Recovering stories from the past for a sustainable future: Restory Kick-off Meeting 13-14.02.2024
Researchers and community development experts from 12 European countries, coordinated by Babeș-Bolyai University in Cluj-Napoca, analyse resource management strategies from the last 800 years in rural and urban communities to provide contemporary generations with strong examples of sustainable development. The activities will be carried out for three years within a research project funded by the European Commission under the HORIZON EUROPE financing mechanism with a budget of 3 million euros.
The project RESTORY – Recovering Past Stories for the Future: A Synergistic Approach to Textual and Oral Heritage of Small Communities will launch at the beginning of 2024, bringing together 20 partners – universities, public institutions, companies, and NGOs – from 12 European countries. RESTORY is the first Research and Innovation project on cultural heritage won by an academic institution in Romania, as well as the first investigation of this type coordinated by BBU within the HORIZON EUROPE funding programme.

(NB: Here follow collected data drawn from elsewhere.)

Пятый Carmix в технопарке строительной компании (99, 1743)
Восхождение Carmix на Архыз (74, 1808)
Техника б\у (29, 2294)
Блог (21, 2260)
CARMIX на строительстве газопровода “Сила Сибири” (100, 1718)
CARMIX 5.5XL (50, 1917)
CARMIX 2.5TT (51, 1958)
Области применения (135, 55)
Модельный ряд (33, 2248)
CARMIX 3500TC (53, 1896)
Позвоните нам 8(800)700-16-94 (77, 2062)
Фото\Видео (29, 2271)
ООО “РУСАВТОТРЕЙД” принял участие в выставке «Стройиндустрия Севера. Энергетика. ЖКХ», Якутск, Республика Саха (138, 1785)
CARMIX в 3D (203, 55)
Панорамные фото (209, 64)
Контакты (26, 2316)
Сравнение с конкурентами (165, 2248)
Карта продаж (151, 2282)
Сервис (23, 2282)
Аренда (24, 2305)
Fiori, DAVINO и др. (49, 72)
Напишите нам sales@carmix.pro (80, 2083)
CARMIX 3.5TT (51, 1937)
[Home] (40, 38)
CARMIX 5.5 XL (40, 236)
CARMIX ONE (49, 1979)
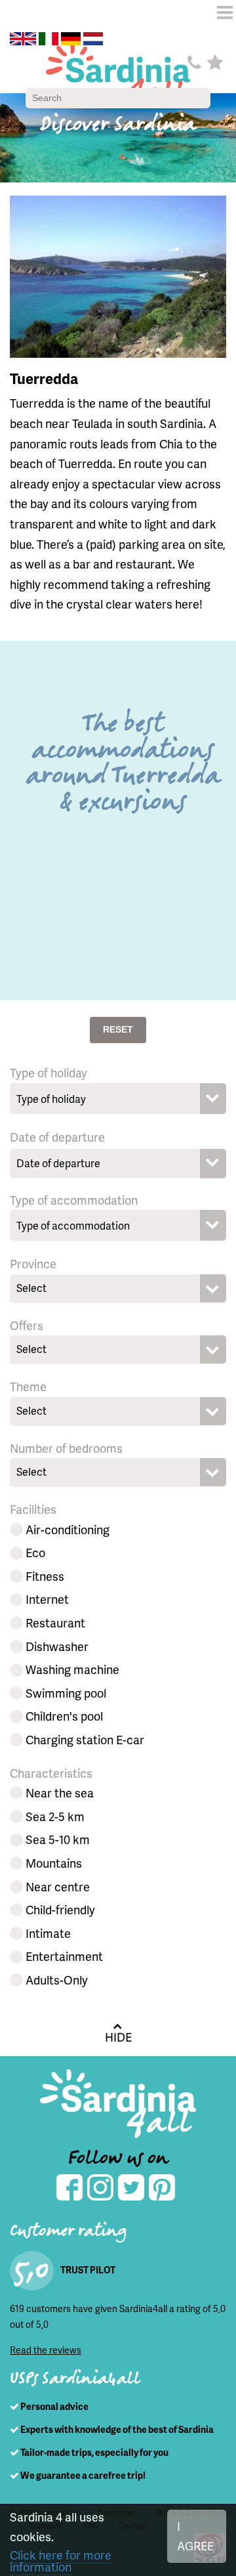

The core of the project consists of a series of case studies inspired by the historical experience of the Transylvanian Saxons, who built prosperous settlements in the Middle Ages on the territory of present-day Romania, some still admired as part of the UNESCO list of World Heritage Sites. This model of successful practices in the sustainable management of material and human resources has placed a special emphasis on local schooling, on intuitive circular economy processes and on affective communication strategies in relation to inhabited places.
These early-established societal traditions that evolved alongside the Romanians, Hungarians, and Roma, dwellers of the same shared communities, create a remarkable symbolic vocabulary of regional cultural heritage and territorial identity. Their stories are preserved in contemporary accounts and community records, many to be found in poorly explored archives and libraries. The investigation will initially target an urban context, Sighișoara (Mureș county), and a rural one, Jelna (Bistrița-Năsăud county). Other settlements with a similar historical profile, such as Sebeș (Alba county), or villages like Brateiu, Buzd (both in Sibiu county) or Cincu (Brașov county) will deepen the area of exploration during the course of the project.
Subsequently, ten parallel research actions will be undertaken in Estonia, Finland, France, Ireland, Iceland, Italy, Poland, Portugal, and Ukraine, all aiming to validate the relevance and general soundness of the medieval, modern, and recent traditions from Transylvania, strategies developed in pursuit of a better management of limited resources, especially over extended periods of crisis.
“The focal point of the case studies will be the coherent collective behaviour of responsibly managed communities, highlighting the transformative nature of cultural messages, an essential aspect highlighted precisely through recycling practices”
points out RESTORY’s project leader, PhD. Habil. Adinel C. Dincă, Associate Professor at the Department of Medieval, Premodern, and Art History of the Faculty of History and Philosophy, BBU.
Dr. Dincă will coordinate, assisted by colleagues from BBU, a large international team of academics, primarily historians, but also geographers, philologists, architects, sociologists, computer scientists, etc., together with community facilitators, communication and territorial marketing specialists. The entire group of professionals pays greater attention to the textual and oral stories generated by the inhabitants of small and medium-sized settlements, pieces of cultural heritage that have long been overshadowed by monuments and sites of national or trans-national significance.
This research endeavour to recover resource-maximizing solutions, intuitively implemented by small communities over a long period of time, will ultimately enable the knowledge transfer from academia to local memory institutions such as museums, archives, or libraries, actively and affectively involving citizens into the sustainable development of the traditional heritage.
Thus, RESTORY targets both institutional users and visitors of cultural sites by including them in consultancy activities with reference to the management of historical artefacts, as well as through educational campaigns or training sessions intended to generate new skills and jobs in the cultural heritage economy; another important aspect pertains the assistance to GLAM institutions in implementing open access policies and accessing funding.
RESTORY – Recovering Past Stories for the Future: A Synergistic Approach to Textual and Oral Heritage of Small Communities (project no. 101132781) will be implemented between January 1, 2024, and December 31, 2026, by Babeș-Bolyai University, coordinator of a consortium of 20 partners – academic entities, public institutions and museums, companies, and non-governmental organizations.
The funding of 3,000,000 euros was awarded by the European Commission’s HORIZON EUROPE programme, following an intense competition of projects under the call HORIZON-CL2-2023-HERITAGE-01-04: Cultural heritage in transformation – facing change with confidence.
This financing mechanism aims – by means of innovative scientific investigation tools and dynamic communication strategies – to avail of the inexhaustible vein of European cultural traditions and integrate the knowledge thus accumulated in the configuration of sustainable strategies and effective public policies for managing the challenges faced by contemporary society.